[Entries from a dataset]
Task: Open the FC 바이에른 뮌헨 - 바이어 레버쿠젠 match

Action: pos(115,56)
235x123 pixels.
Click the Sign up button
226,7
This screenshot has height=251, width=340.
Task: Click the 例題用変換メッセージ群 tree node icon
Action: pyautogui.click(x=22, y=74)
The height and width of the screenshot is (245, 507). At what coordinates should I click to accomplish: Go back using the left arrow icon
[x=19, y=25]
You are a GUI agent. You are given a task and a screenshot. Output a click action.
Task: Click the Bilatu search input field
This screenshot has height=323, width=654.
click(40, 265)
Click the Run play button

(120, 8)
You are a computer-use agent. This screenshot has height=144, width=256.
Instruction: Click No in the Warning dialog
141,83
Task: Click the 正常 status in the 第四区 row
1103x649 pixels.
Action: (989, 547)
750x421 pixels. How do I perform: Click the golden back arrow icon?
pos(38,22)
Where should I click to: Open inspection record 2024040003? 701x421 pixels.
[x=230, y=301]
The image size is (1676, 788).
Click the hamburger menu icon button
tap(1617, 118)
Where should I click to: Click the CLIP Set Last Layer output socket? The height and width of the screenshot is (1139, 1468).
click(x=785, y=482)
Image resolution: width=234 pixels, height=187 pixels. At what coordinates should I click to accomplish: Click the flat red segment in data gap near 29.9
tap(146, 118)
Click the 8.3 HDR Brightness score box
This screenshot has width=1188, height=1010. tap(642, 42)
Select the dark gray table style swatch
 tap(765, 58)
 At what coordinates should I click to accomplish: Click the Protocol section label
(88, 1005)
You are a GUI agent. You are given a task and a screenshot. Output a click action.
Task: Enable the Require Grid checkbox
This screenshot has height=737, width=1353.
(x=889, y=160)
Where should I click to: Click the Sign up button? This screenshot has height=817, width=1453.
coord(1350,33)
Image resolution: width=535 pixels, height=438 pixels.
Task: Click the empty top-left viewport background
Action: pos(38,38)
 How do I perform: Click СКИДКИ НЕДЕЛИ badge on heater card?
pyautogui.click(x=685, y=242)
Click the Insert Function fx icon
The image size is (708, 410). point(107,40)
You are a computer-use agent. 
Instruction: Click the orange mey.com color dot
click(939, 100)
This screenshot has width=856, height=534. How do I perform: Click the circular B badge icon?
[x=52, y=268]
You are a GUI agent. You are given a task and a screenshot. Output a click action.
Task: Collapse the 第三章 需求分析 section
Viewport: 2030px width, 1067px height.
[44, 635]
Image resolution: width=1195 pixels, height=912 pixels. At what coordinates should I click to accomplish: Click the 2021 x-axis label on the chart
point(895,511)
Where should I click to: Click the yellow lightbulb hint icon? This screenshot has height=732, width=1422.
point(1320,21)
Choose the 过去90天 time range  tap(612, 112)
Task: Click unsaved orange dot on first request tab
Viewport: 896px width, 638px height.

* [REQUIREMENTS] Write out all of the rows again, switching every occurrence of "Sign up button" to "Log in button". Keep everything else unchanged.

* [THE REPLY]
Task: Open the FC 바이에른 뮌헨 - 바이어 레버쿠젠 match

Action: pos(115,56)
235x123 pixels.
Click the Log in button
226,7
This screenshot has height=251, width=340.
Task: Click the 例題用変換メッセージ群 tree node icon
Action: pyautogui.click(x=22, y=74)
The height and width of the screenshot is (245, 507). At what coordinates should I click to accomplish: Go back using the left arrow icon
[x=19, y=25]
You are a GUI agent. You are given a task and a screenshot. Output a click action.
Task: Click the Bilatu search input field
This screenshot has height=323, width=654.
click(40, 265)
Click the Run play button

(120, 8)
You are a computer-use agent. This screenshot has height=144, width=256.
Instruction: Click No in the Warning dialog
141,83
Task: Click the 正常 status in the 第四区 row
1103x649 pixels.
Action: (989, 547)
750x421 pixels. How do I perform: Click the golden back arrow icon?
pos(38,22)
Where should I click to: Open inspection record 2024040003? 701x421 pixels.
[x=230, y=301]
The image size is (1676, 788).
Click the hamburger menu icon button
tap(1617, 118)
Where should I click to: Click the CLIP Set Last Layer output socket? The height and width of the screenshot is (1139, 1468).
click(x=785, y=482)
Image resolution: width=234 pixels, height=187 pixels. At what coordinates should I click to accomplish: Click the flat red segment in data gap near 29.9
tap(146, 118)
Click the 8.3 HDR Brightness score box
This screenshot has width=1188, height=1010. tap(642, 42)
Select the dark gray table style swatch
 tap(765, 58)
 At what coordinates should I click to accomplish: Click the Protocol section label
(88, 1005)
You are a GUI agent. You are given a task and a screenshot. Output a click action.
Task: Enable the Require Grid checkbox
This screenshot has height=737, width=1353.
(x=889, y=160)
Where should I click to: Click the Log in button? This screenshot has height=817, width=1453.
coord(1350,33)
Image resolution: width=535 pixels, height=438 pixels.
Task: Click the empty top-left viewport background
Action: pos(38,38)
 How do I perform: Click СКИДКИ НЕДЕЛИ badge on heater card?
pyautogui.click(x=685, y=242)
Click the Insert Function fx icon
The image size is (708, 410). point(107,40)
You are a computer-use agent. 
Instruction: Click the orange mey.com color dot
click(939, 100)
This screenshot has width=856, height=534. How do I perform: Click the circular B badge icon?
[x=52, y=268]
You are a GUI agent. You are given a task and a screenshot. Output a click action.
Task: Collapse the 第三章 需求分析 section
Viewport: 2030px width, 1067px height.
[44, 635]
Image resolution: width=1195 pixels, height=912 pixels. At what coordinates should I click to accomplish: Click the 2021 x-axis label on the chart
point(895,511)
Where should I click to: Click the yellow lightbulb hint icon? This screenshot has height=732, width=1422.
point(1320,21)
Choose the 过去90天 time range  tap(612, 112)
Task: Click unsaved orange dot on first request tab
Viewport: 896px width, 638px height.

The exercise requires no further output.